[Start of section]
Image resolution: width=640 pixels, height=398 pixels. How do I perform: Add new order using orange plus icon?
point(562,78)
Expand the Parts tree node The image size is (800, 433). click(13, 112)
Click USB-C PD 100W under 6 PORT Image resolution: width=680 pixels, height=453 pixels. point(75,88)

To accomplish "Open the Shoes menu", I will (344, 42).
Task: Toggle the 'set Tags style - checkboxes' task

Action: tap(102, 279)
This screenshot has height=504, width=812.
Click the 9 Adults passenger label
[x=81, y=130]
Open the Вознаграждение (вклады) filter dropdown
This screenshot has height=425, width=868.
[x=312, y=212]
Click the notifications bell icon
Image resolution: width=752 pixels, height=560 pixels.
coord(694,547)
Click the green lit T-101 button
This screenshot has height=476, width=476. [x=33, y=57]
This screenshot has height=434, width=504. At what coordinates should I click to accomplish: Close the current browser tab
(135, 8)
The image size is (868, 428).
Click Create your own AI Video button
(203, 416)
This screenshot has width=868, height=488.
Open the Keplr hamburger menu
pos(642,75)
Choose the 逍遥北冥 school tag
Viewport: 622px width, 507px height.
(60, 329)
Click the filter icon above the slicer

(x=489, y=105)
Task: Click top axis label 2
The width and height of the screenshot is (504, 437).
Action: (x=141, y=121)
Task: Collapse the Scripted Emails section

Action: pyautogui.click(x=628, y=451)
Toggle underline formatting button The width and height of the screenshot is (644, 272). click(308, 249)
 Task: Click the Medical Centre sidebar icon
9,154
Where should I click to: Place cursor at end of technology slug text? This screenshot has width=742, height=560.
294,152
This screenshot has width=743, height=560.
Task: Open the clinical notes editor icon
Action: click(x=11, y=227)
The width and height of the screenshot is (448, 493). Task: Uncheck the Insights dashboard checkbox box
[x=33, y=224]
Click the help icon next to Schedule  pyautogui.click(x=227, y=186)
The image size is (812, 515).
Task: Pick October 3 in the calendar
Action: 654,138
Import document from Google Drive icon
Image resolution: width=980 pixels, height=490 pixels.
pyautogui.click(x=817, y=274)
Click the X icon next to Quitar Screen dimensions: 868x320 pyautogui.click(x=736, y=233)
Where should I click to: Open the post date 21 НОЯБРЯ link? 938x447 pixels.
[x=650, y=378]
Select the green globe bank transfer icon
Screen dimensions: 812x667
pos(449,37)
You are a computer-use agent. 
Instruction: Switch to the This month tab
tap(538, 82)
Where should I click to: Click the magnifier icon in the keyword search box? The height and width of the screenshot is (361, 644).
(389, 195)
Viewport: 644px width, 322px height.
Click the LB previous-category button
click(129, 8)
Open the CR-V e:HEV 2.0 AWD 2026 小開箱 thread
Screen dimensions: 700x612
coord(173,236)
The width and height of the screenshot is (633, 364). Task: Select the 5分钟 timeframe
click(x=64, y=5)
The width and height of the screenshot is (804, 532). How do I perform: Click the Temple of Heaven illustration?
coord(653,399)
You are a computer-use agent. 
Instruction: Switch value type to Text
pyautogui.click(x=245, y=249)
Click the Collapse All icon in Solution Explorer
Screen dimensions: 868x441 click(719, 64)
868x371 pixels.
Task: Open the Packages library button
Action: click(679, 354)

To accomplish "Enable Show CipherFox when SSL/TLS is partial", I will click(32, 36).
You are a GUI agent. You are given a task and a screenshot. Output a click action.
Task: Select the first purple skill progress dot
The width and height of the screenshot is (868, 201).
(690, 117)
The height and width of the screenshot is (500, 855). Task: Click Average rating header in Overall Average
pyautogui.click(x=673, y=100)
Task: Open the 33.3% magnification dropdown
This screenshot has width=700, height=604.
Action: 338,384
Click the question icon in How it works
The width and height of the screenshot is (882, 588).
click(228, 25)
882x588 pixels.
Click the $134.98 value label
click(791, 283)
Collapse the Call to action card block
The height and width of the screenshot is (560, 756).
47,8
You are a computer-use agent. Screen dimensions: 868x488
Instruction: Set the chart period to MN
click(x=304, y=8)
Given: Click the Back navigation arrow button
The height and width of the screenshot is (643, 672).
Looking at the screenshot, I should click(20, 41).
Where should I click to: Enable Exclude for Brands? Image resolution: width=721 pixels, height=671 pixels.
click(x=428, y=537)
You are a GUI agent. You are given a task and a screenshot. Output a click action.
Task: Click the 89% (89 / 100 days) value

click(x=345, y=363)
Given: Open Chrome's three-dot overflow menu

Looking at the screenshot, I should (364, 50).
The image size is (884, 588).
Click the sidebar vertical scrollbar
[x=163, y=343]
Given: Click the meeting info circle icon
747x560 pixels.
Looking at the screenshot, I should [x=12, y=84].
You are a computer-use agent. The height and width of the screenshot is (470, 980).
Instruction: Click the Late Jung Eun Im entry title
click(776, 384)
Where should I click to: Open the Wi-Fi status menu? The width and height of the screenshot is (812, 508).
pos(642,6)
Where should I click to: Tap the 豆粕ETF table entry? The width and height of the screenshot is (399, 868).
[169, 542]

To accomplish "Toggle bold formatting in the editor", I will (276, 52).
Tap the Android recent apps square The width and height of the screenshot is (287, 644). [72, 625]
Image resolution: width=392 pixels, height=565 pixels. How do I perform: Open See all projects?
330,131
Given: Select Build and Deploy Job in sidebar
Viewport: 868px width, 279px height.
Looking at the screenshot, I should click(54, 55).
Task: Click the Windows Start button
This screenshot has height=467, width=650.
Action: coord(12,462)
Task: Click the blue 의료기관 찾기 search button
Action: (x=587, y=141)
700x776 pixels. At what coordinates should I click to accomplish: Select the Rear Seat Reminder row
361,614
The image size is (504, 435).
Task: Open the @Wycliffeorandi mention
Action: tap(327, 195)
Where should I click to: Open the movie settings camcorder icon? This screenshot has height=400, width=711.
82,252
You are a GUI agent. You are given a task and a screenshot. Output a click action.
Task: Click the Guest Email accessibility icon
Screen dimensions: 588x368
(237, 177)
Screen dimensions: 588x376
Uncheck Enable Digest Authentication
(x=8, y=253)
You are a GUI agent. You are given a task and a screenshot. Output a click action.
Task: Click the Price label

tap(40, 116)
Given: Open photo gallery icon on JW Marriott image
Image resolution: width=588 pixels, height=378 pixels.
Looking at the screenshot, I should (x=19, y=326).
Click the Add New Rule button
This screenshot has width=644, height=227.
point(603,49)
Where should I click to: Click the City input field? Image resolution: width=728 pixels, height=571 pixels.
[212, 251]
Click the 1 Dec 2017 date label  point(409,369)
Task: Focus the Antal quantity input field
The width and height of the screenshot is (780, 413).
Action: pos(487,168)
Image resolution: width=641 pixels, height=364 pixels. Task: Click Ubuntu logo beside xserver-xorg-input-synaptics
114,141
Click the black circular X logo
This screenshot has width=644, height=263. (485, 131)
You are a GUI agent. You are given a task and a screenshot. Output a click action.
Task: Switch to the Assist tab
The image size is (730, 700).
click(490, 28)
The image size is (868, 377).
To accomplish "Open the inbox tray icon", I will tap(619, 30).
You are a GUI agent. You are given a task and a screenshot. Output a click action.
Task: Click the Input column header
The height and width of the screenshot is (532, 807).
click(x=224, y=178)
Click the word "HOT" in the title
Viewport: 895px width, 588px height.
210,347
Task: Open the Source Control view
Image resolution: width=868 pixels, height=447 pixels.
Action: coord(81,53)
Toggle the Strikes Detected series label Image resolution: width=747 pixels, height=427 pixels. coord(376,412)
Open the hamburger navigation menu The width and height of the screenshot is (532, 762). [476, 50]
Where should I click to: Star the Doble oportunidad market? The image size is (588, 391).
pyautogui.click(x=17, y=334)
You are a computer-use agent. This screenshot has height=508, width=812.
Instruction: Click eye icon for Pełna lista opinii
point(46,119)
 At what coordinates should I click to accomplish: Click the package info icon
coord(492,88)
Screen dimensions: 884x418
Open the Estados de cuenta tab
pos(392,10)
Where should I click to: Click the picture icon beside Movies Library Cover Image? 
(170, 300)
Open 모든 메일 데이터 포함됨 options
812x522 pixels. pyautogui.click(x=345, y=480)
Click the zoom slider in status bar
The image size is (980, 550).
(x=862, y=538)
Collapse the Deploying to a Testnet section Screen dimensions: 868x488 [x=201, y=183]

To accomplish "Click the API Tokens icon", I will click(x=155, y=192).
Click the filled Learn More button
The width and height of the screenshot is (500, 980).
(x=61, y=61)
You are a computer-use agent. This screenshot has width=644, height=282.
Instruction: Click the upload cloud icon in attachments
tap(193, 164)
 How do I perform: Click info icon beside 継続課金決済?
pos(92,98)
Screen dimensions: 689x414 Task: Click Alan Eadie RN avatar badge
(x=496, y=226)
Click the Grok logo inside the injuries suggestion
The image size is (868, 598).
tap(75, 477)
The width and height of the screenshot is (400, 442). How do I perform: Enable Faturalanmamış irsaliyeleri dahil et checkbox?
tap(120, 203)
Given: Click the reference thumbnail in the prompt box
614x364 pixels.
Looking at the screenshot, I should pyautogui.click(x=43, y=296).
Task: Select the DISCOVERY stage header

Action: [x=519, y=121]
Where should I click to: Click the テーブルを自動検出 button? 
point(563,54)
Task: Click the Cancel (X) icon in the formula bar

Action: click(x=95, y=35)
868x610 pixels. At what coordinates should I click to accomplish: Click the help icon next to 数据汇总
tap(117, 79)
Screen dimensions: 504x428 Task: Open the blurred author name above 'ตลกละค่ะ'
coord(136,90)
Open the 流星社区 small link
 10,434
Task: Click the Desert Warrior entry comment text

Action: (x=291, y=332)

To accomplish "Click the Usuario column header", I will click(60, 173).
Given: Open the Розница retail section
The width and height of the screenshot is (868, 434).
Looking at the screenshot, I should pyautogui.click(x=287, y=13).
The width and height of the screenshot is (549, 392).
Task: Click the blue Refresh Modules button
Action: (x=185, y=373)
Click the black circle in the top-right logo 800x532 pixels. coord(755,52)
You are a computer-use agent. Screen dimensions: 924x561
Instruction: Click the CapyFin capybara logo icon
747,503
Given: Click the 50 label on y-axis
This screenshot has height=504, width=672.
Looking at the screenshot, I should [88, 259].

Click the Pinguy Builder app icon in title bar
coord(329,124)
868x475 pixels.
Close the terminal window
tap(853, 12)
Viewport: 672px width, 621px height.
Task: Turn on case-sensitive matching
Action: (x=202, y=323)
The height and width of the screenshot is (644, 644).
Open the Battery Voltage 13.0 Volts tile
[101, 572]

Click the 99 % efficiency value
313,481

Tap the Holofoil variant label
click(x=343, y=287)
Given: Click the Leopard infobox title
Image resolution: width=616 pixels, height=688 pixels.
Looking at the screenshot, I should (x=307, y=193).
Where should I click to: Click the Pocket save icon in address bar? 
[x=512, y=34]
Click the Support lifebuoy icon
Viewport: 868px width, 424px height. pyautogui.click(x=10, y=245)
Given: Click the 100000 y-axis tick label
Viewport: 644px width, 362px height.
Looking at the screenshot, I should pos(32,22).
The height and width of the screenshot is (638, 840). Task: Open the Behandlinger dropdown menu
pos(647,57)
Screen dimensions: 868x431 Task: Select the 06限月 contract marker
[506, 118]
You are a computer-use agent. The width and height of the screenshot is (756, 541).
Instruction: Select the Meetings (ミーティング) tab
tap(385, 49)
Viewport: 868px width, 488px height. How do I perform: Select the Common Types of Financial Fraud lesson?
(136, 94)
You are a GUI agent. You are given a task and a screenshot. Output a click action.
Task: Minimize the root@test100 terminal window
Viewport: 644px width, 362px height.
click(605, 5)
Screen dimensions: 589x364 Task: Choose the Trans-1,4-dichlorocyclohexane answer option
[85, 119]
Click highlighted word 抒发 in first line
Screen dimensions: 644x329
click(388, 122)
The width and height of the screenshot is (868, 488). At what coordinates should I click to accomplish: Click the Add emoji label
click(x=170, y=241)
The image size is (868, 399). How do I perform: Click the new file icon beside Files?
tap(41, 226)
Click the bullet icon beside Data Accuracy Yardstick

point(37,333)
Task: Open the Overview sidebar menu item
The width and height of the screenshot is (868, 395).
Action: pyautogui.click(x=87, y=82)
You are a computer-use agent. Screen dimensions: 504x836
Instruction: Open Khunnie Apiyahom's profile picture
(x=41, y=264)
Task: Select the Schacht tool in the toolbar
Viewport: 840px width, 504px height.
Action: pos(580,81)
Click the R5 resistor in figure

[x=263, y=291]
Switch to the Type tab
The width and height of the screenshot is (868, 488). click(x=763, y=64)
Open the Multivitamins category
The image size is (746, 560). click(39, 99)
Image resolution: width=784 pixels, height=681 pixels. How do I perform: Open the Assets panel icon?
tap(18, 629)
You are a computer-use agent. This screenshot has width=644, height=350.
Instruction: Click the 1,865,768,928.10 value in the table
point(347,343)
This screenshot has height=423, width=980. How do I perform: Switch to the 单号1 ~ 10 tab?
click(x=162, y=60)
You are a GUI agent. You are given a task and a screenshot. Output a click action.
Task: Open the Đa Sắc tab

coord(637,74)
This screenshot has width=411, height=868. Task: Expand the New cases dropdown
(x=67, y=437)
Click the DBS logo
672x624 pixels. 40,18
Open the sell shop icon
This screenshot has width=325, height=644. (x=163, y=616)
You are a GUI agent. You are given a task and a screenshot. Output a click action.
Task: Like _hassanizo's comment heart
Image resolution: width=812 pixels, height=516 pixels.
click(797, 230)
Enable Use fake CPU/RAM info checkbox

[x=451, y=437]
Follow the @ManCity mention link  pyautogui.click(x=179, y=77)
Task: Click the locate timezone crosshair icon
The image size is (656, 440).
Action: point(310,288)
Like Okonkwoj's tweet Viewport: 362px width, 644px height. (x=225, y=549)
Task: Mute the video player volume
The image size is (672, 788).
[End of section]
When the line with "Given: Click the meeting info circle icon" is reached in the data above, start copying there, and copy each line exactly until the line with "Screen dimensions: 588x376" has been copied; copy nothing else.

§ **Answer area**:
Given: Click the meeting info circle icon
747x560 pixels.
Looking at the screenshot, I should [x=12, y=84].
You are a computer-use agent. The height and width of the screenshot is (470, 980).
Instruction: Click the Late Jung Eun Im entry title
click(776, 384)
Where should I click to: Open the Wi-Fi status menu? The width and height of the screenshot is (812, 508).
pos(642,6)
Where should I click to: Tap the 豆粕ETF table entry? The width and height of the screenshot is (399, 868).
[169, 542]

To accomplish "Toggle bold formatting in the editor", I will (276, 52).
Tap the Android recent apps square The width and height of the screenshot is (287, 644). [72, 625]
Image resolution: width=392 pixels, height=565 pixels. How do I perform: Open See all projects?
330,131
Given: Select Build and Deploy Job in sidebar
Viewport: 868px width, 279px height.
Looking at the screenshot, I should click(54, 55).
Task: Click the Windows Start button
This screenshot has height=467, width=650.
Action: coord(12,462)
Task: Click the blue 의료기관 찾기 search button
Action: (x=587, y=141)
700x776 pixels. At what coordinates should I click to accomplish: Select the Rear Seat Reminder row
361,614
The image size is (504, 435).
Task: Open the @Wycliffeorandi mention
Action: tap(327, 195)
Where should I click to: Open the movie settings camcorder icon? This screenshot has height=400, width=711.
82,252
You are a GUI agent. You are given a task and a screenshot. Output a click action.
Task: Click the Guest Email accessibility icon
Screen dimensions: 588x368
(237, 177)
Screen dimensions: 588x376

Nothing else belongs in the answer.